Whiplash, back injuries, and numbness are common injuries that result from minor impact car accidents. But when it comes to receiving treatment and dealing with the insurance companies, they are the most frustrating injuries to have.
This is not coincidental. In the last 30 years insurance companies have taken an extremely aggressive approach toward "minor impact soft tissue" cases. Why? Well, to make more money, of course. State Farm, Farmer's Insurance Company, and Allstate are a few of the greatest offenders--each having been disciplined, fined, or sued in some capacity for insurance fraud in their approach to soft tissue cases. (Allstate puts on boxing gloves and denies treatment.)
But what does this mean to you? It means that if you suffered neck or back injuries in a fender bender, then the insurance company will delay your claim, ask you for additional information, and then eventually deny your claim as execessive. If you have been through this, then tell me if this sounds familiar: "your claims for medical treatments are too high based on the damage to your car and are thus denied." Uhh, wait, what does injury to my car have to do with injury to my body?
Can't sleep at night because headaches you now get every night following the car accident are too painful? Wake up with intense pain or numbness in your arm or shoulder? Experience intense pain after getting out of bed, standing up after sitting or lying down? The law recognizes that you should be compensated for this pain and suffering in order to make you whole.
But insurance companies disagree. What's worse, however, is that not only do they disagree, they will accuse you of fraud for attempting to get medical treatments that resolve your pain. If they don't overtly accuse you of fraud, they will strongly imply it by blaming your pain on a "pre-existing condition" or a disease that sounds bad but may not actually be a disease at all.
A Pain in the Neck
There are hundreds, thousands of real-life examples of insurance companies taking false positions against minor impact soft tissue cases. Click here for a CNN segment on minor impact soft tissue cases. But the following case exemplifies my experience with similar cases:
38 year old man, Mr. Smith, gets rear-ended by Mr. Jones while waiting to make a right turn at a busy intersection. He was looking over his left shoulder at the time watching on-coming traffic. The impact was minor since the negligent driver--Mr. Jones-- was going only about 10 miles per hour when he rear-ended Mr. Smith.
Nonetheless, the impact cause Mr. Smith's head to jerk backward sharply over his left shoulder. His left arm went numb almost instantly. Mr. Smith claims the numbness is akin more to the feeling of hitting the funny bone than the numbness that results when you can't feel anything. This funny bone feeling ran from his neck to the fingers on his left hand and continued for a few days. He complained immediately about the pain/numbness he experienced. Later, Mr. Jones admitted the accident was his fault and that he was negligent.
For almost two years Mr. Smith sough medical treatment. The pain subsided somewhat and mostly flared when the weather would be overcast and rainy--although he continues to feel pain every morning. In total, he paid out-of-pocket approximately $2,500 for medical treatments that would identify and treat the source of the pain. Finally, after an MRI was performed, an injury was identified in a disc in his neck. Despite $2,500 in actual out-of-pocket medical costs, the insurance company refused to pay more than $1,500.
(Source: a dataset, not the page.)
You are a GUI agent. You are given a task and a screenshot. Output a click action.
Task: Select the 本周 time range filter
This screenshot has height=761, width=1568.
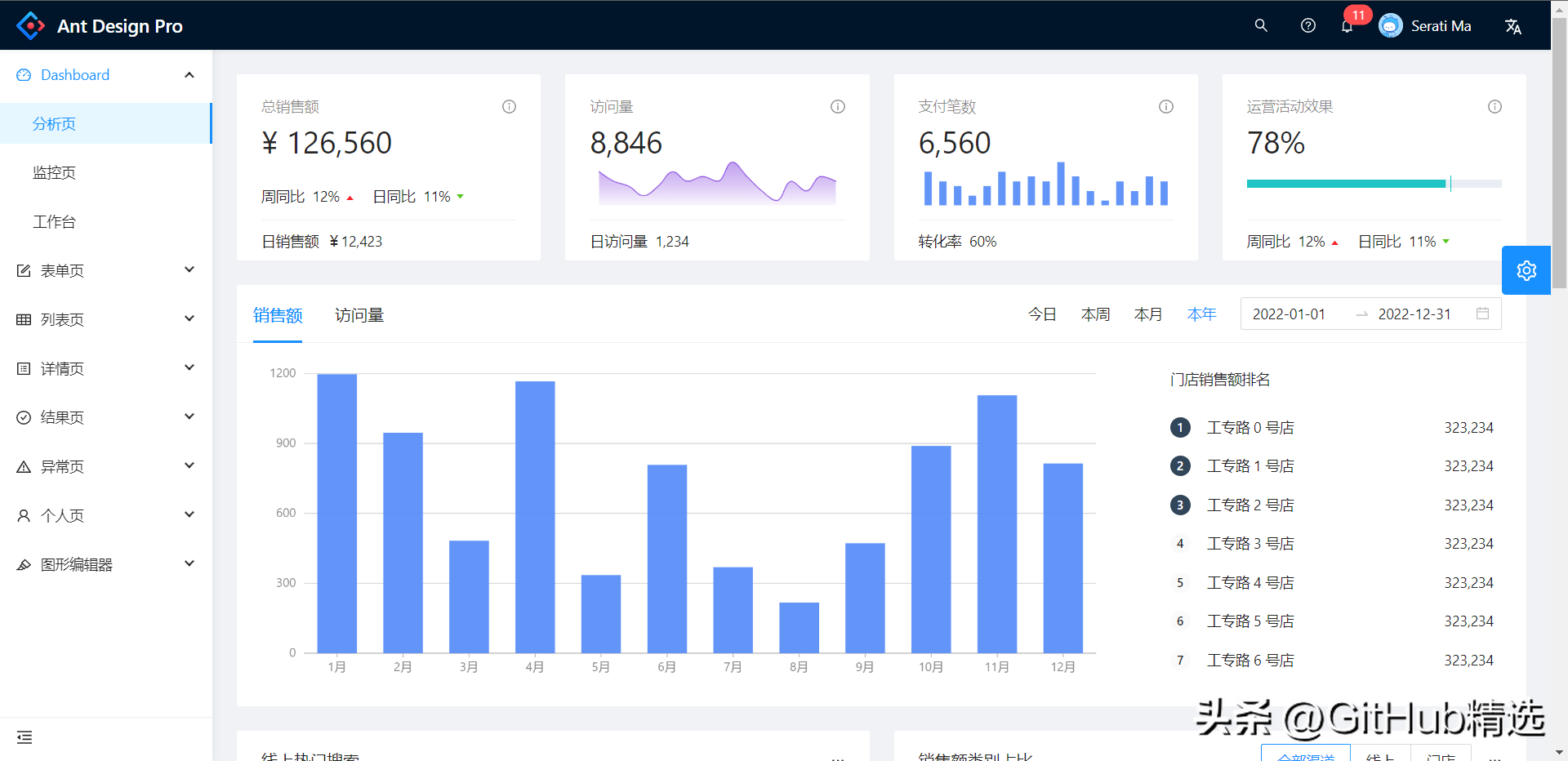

Mr. Smith did not want to take his case to court. But he was left with no choice. The insurance company constantly told him that based on the damage to his car, his medical treatments were unnecessary. When he pointed out that damage to his car had nothing to do with the pain he experienced, the insurance company told him his numbness and pain was NOT caused by the accident, even though he had no prior medical history of pain or numbness in his arm.
Instead, the insurance company claimed my client's numbness is due to a disease: Degenerative Disc Disease. But the problem is that it's not a disease. For the most part, Degenerative Disc Disease simply means you are getting older. It also did not explain why he exeperienced no "symptoms" of degenerative disc disease until after the accident took place.
You Are At A Disadvantage The Moment You Suffer a Minor Impact Soft Tissue Injury
In the early 1980's insurance companies identified soft tissue injuries as an area to increase profits. Several problems existed with soft tissue injuries at the time that the insurance companies identified as a barrier to increased profits: 1) victims sought legal representation; 2) damages were primarily based on pain and suffering; and 3) they felt too much was paid out.
Insurance companies attacked all three problems head on. First, insurance companies began a campaign to color all such claims as frivolous and fraudulently based. Pain had no value because it did not show up on an X-ray or MRI. Next, insurance companies implemented policies and practices to discourage accident victims from seeking legal representation. Third, insurance companies began to bonus its claims adjusters for reaching settlement less than the arbitarily low standards it set for certain soft tissue injuries.
If you have been injured, the insurance company does not need to be bothered with facts about your specific injury. Even though they will claim each incident is different, insurance companies follow pre-scheduled payment amounts and loathe to exceed those pre-determined amounts. Without an attorney, your odds of getting a fair recovery are dismal.